═════ Urteilstext ═════

Die Abholung und Entsorgung von Speiseabfällen aus Restaurants und Großküchen stellt keine landwirtschaftliche Dienstleistung dar, die der Pauschalbesteuerung nach § 24 Abs. 1 Satz 1 Nr. 3 UStG unterliegt .

Tatbestand

1

I. Der Kläger und Revisionskläger (Kläger) ist Landwirt. Er betrieb in den Streitjahren 2003 bis 2005 auf ca. 19 ha gepachteten Flächen einen Mastbetrieb (Schweine und Rinder), ohne dass die Anzahl der [X.] ([X.]) nachhaltig die in § 51 Abs. 1a des Bewertungsgesetzes bezeichnete Grenze überschritt.

2

In den Streitjahren holte er mit einem Spezialfahrzeug von Großküchen und Restaurants gegen Bezahlung organische Abfälle ([X.]) ab. Diese erhitzte der Kläger und verfütterte sie anschließend ausschließlich an seine eigenen Schweine.

3

Im [X.] an eine Außenprüfung vertrat der Beklagte und Revisionsbeklagte (das Finanzamt --[X.]--) die Auffassung, dass die Entsorgung der [X.] eine dem Regelsteuersatz unterliegende sonstige Leistung des [X.] darstelle, und setzte mit Bescheiden vom 29. Oktober 2008 erstmalig Umsatzsteuer für die [X.], 2004 und 2005 fest. Dabei berücksichtigte das [X.] die streitbefangenen Umsätze ([X.]abholung), in deren Bemessungsgrundlage es neben den Geldzahlungen der Restaurants und Großküchen zusätzlich den Wert der [X.] einbezog, und die damit zusammenhängenden Vorsteuern.

4

Der nach erfolglosem Einspruch erhobenen Klage gab das [X.] ([X.]) mit dem in "Entscheidungen der [X.]e" 2012, 187 veröffentlichten Urteil nur insoweit statt, als das [X.] die Bemessungsgrundlage für die streitbefangene Leistung des [X.] ([X.]abholung) um den Wert der [X.] erhöht hatte. Im Übrigen wurde die Klage abgewiesen.

═════

■ **Aufgaben**:
1. Überarbeite die Passage des Urteilstexts zwischen „Im [X.] an eine“ und „damit zusammenhängenden Vorsteuern.“, beide Stellen eingeschlossen, und ersetze darin „Außenprüfung“ durch „Betriebsprüfung“.
2. Auf welcher Fläche betrieb der Kläger laut Urteilstext seinen Mastbetrieb?
Stütze dich ausschließlich auf den Urteilstext.

═════ Datensätze ═════

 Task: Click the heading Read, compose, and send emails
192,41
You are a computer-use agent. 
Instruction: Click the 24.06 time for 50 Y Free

═════
═════ Datensätze ═════

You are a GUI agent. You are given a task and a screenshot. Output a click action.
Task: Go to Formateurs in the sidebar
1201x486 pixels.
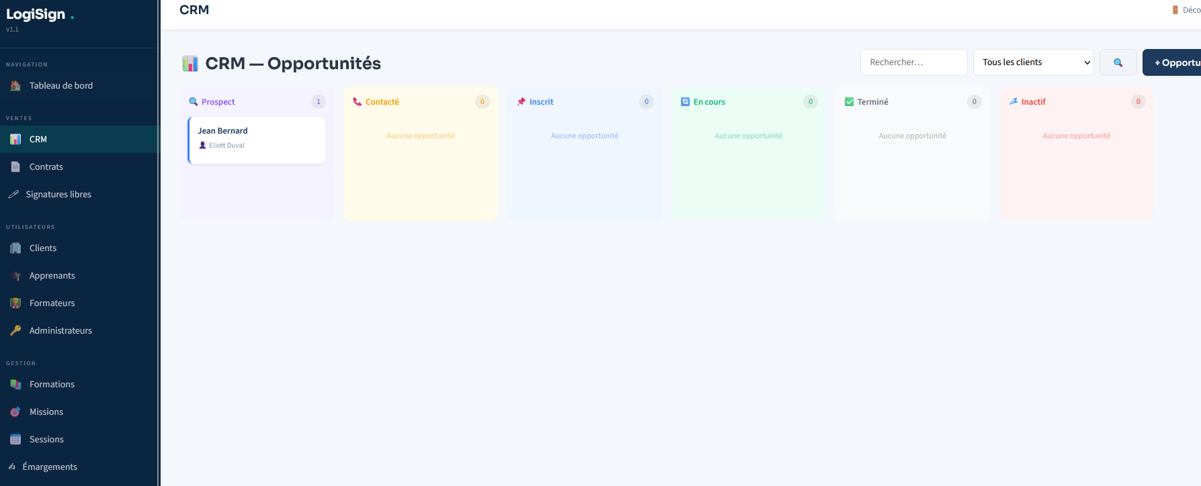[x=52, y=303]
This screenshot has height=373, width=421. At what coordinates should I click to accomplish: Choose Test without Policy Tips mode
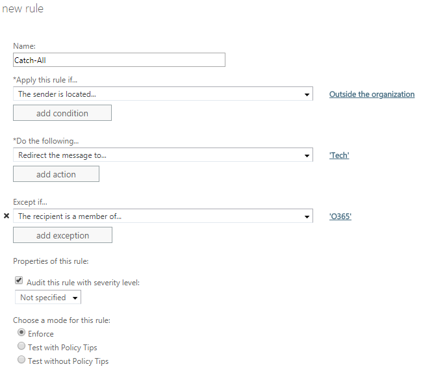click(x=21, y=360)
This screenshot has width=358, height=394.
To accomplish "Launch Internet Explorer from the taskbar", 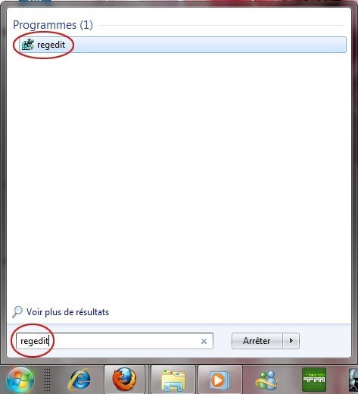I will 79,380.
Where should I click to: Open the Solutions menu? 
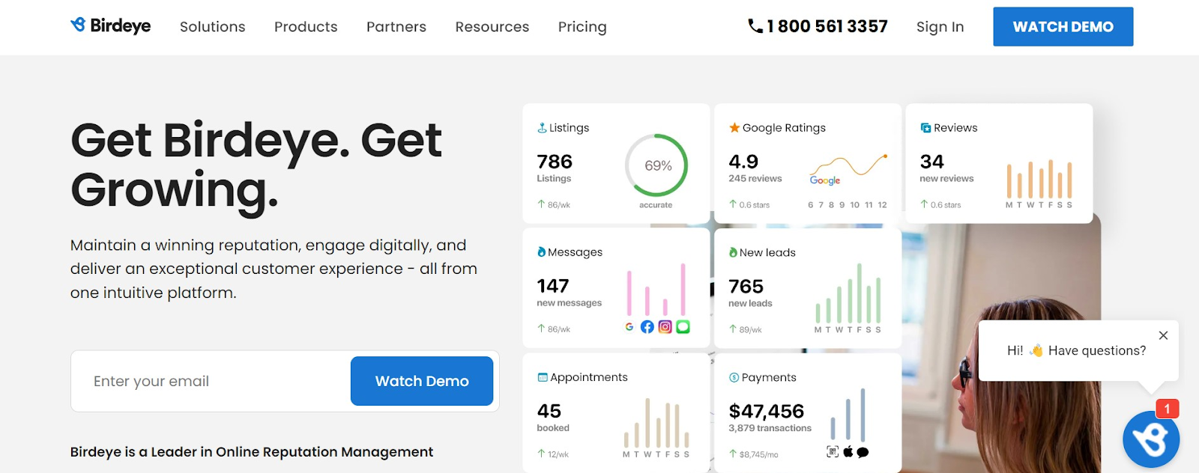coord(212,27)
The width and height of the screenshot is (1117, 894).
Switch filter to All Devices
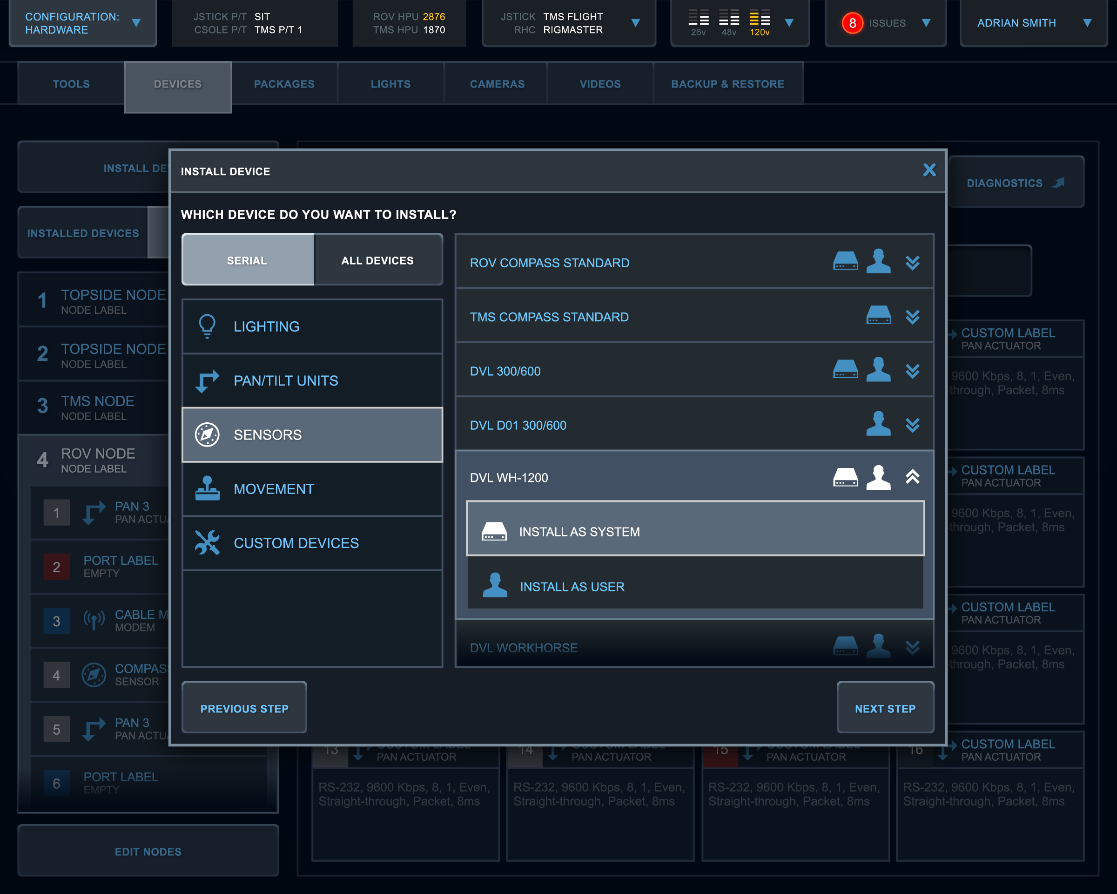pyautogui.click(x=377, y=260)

═════

■ **Lösungen**:
1.
Im [X.] an eine Betriebsprüfung vertrat der Beklagte und Revisionsbeklagte (das Finanzamt --[X.]--) die Auffassung, dass die Entsorgung der [X.] eine dem Regelsteuersatz unterliegende sonstige Leistung des [X.] darstelle, und setzte mit Bescheiden vom 29. Oktober 2008 erstmalig Umsatzsteuer für die [X.], 2004 und 2005 fest. Dabei berücksichtigte das [X.] die streitbefangenen Umsätze ([X.]abholung), in deren Bemessungsgrundlage es neben den Geldzahlungen der Restaurants und Großküchen zusätzlich den Wert der [X.] einbezog, und die damit zusammenhängenden Vorsteuern.

2. Auf ca. 19 ha gepachteten Flächen.